Haroun wakes up hours later. There is a heavy weight on his chest and someone is squeezing his neck tightly. It is Blabbermouth, who warns him not to tell anyone about her or she will squeeze harder next time he is asleep. He agrees. Blabbermouth tells him to get up and get ready because the Gup army is ready to march.


There is a strong autobiographical theme to Haroun and the Sea of Stories. In 1989, Ayatollah Ruhollah Khomeini, the leader of Iran, issued a death fatwa against Salman Rushdie for his depiction of Islam in his award winning novel The Satanic Verses. The fatwa meant that Rushdie was forced into protective isolation. Admittedly, he went into a prolonged period of writer’s block because of the situation. Haroun and the Sea of Stories was Rushdie’s first novel following the fatwa.

Rushdie uses the power of Khattam-Shud as the symbol for this difficult period of his life. Khattam-Shud is the antagonist of the novel, but it is also a concept larger than a single character. Khattam-Shud is the antithesis of story; it is complete silence. This is not simply a matter of condemning or criticizing a work of art. It is, instead, an act of dictatorial control through a total silencing of an author and artist. This theme of silence is explored in many different angles through the novel. Rushdie even includes himself in the novel. “Rashid” is a very close anagram to “Rushdie,” a sly nod that Rushdie is himself the storyteller that has had his heart broken and his gift taken from him.

This tension between silence and story is symbolized between the competing lands of Gup and Chup. Gup is Hindi for “gossip” or “nonsense.” This represents the fact that the Guppees exist in one extreme spectrum of the propensity for speech. They talk so much that their talk begins to lose its efficacy and meaning. On the other extreme of the spectrum is Chup, which is Hindi for “quiet.” In Chup, silence has been ordered. Some take it to such an extreme that they sew their lips together and sacrifice themselves by starving and thirsting to death.

Rushdie often alludes to Lewis Carroll’s Alice’s Adventures in Wonderland. Rushdie’s Haroun follows a journey very similar to that of Alice; he is transported to a dreamlike land with the aid of a magical creature where he must fight an evil ruler in order to restore the land to its right state and then return home. One of the most humorous allusions is the description of the Guppee army, or “Library.” Just as in Alice the Queen’s army is made of cards, here the Guppee army represents the propensity for story and speech. The members of the army are dressed as pages with stories written on them. The stories have been changed, however. This symbolizes the fact that even benevolent rulers contain the desire to usurp a legend’s meaning for their own gain.

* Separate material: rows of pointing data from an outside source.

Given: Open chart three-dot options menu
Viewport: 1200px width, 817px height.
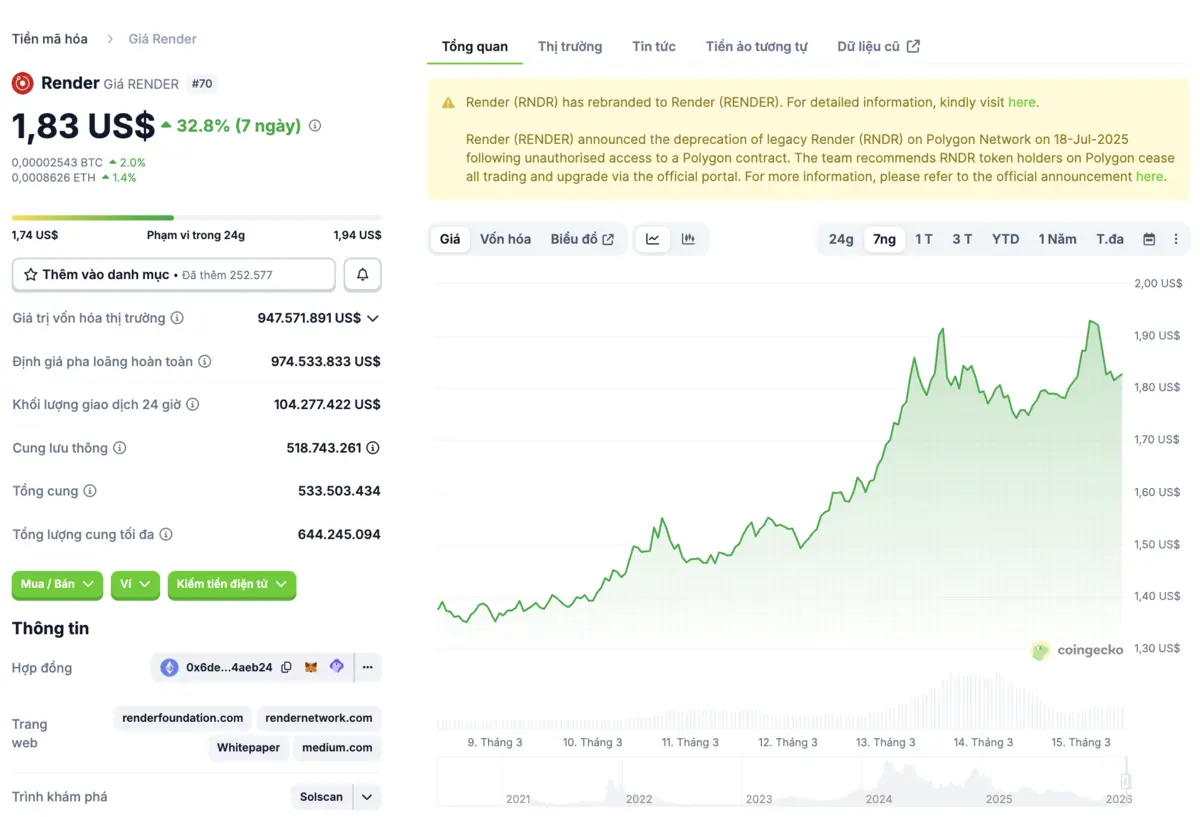Looking at the screenshot, I should (x=1176, y=239).
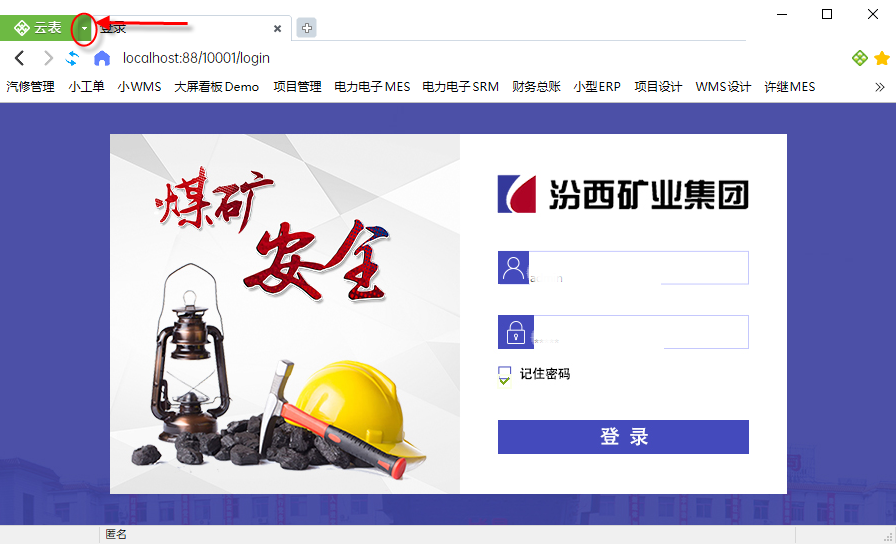The image size is (896, 544).
Task: Open the 电力电子 MES bookmark
Action: 372,87
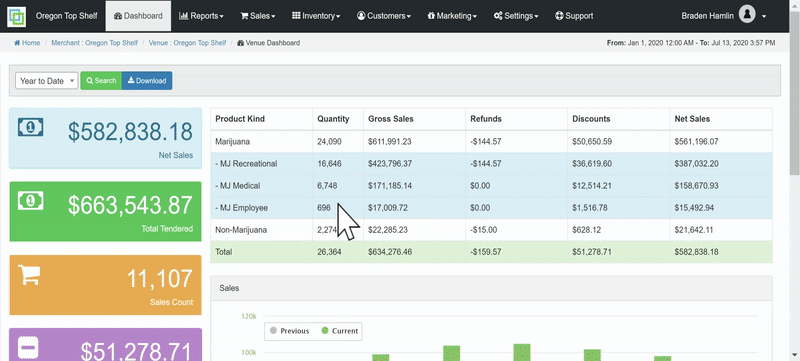The image size is (800, 361).
Task: Click the purple discounts minus icon
Action: (29, 348)
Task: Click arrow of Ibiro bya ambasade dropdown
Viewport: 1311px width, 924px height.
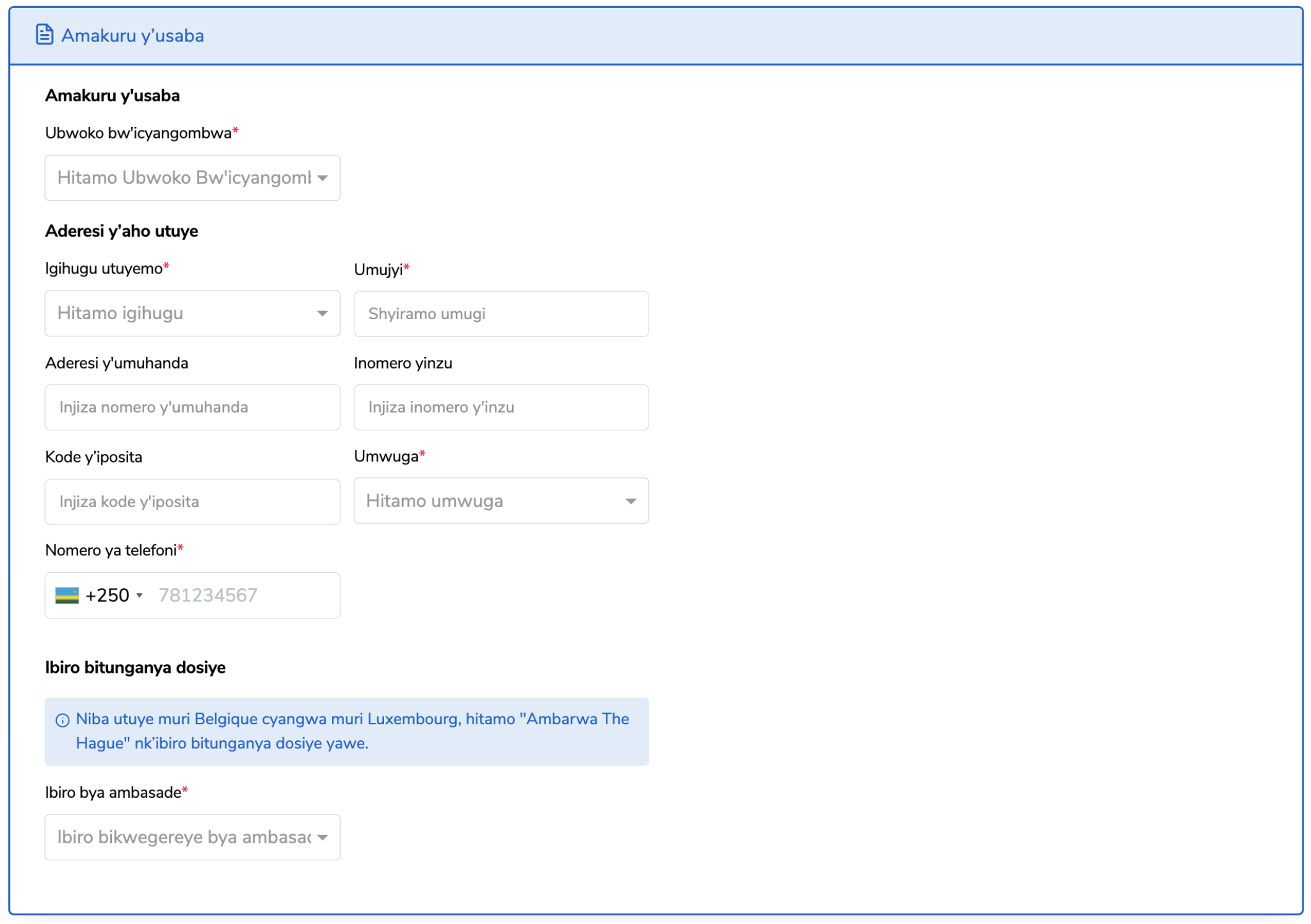Action: coord(322,837)
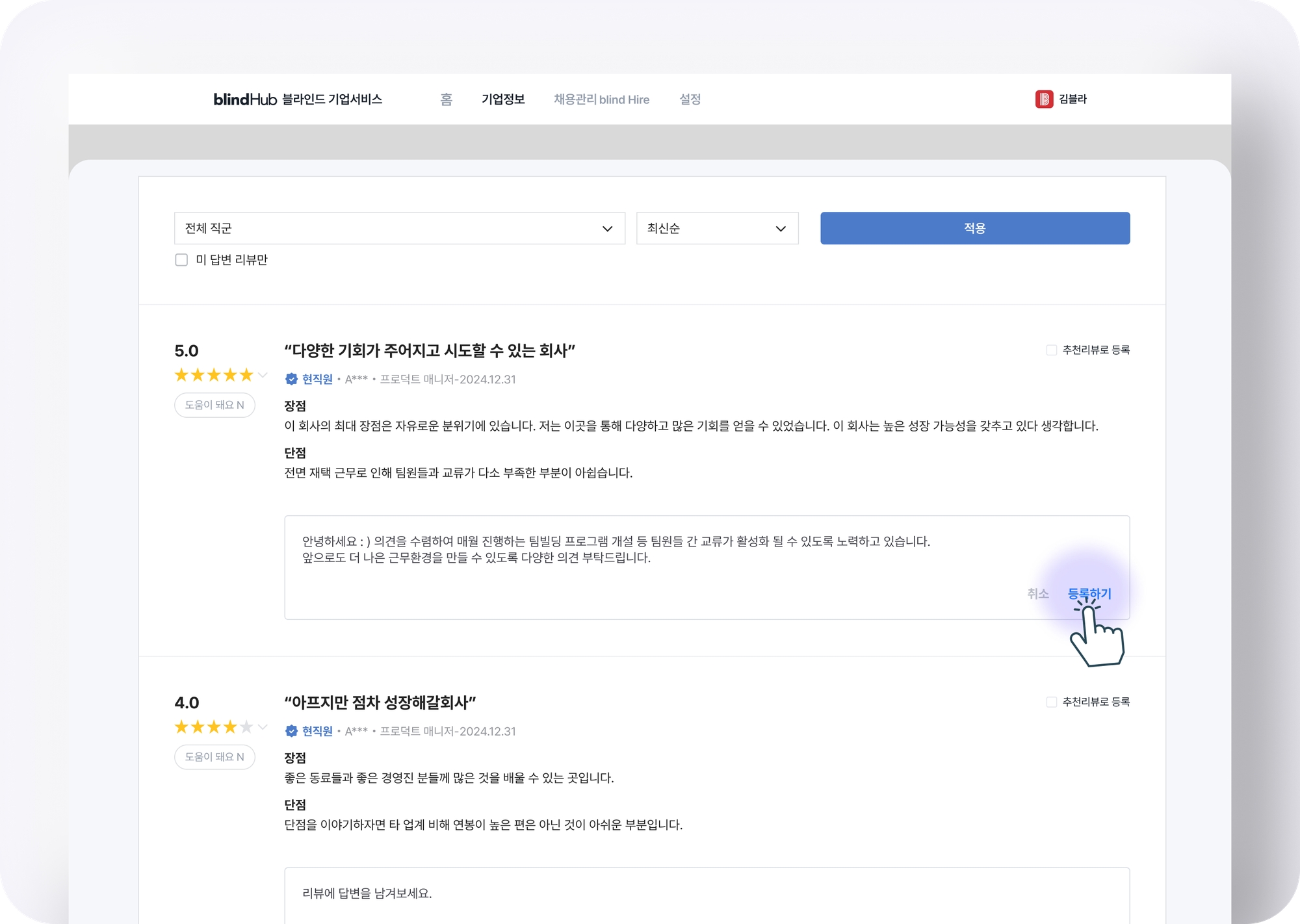The width and height of the screenshot is (1300, 924).
Task: Click verified badge on 5.0 review
Action: tap(291, 379)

Although Gup and Chup both fall on extreme ends of a spectrum of speech, Rushdie is careful not to let these lands fall at the extreme ends of a spectrum of good and evil. Factors such as the manipulation of stories, the secrecy of the Walrus and the Eggheads, and the questionable reasoning for casting darkness over Chup all suggest that Gup is not the embodiment of goodness. In fact, as will be seen in a forthcoming chapter, any land that participates in war cannot be entirely benevolent and good. Likewise, Chup is initially seen to be evil and destructive. Haroun, however, will find a sense of beauty in the darkness of the land.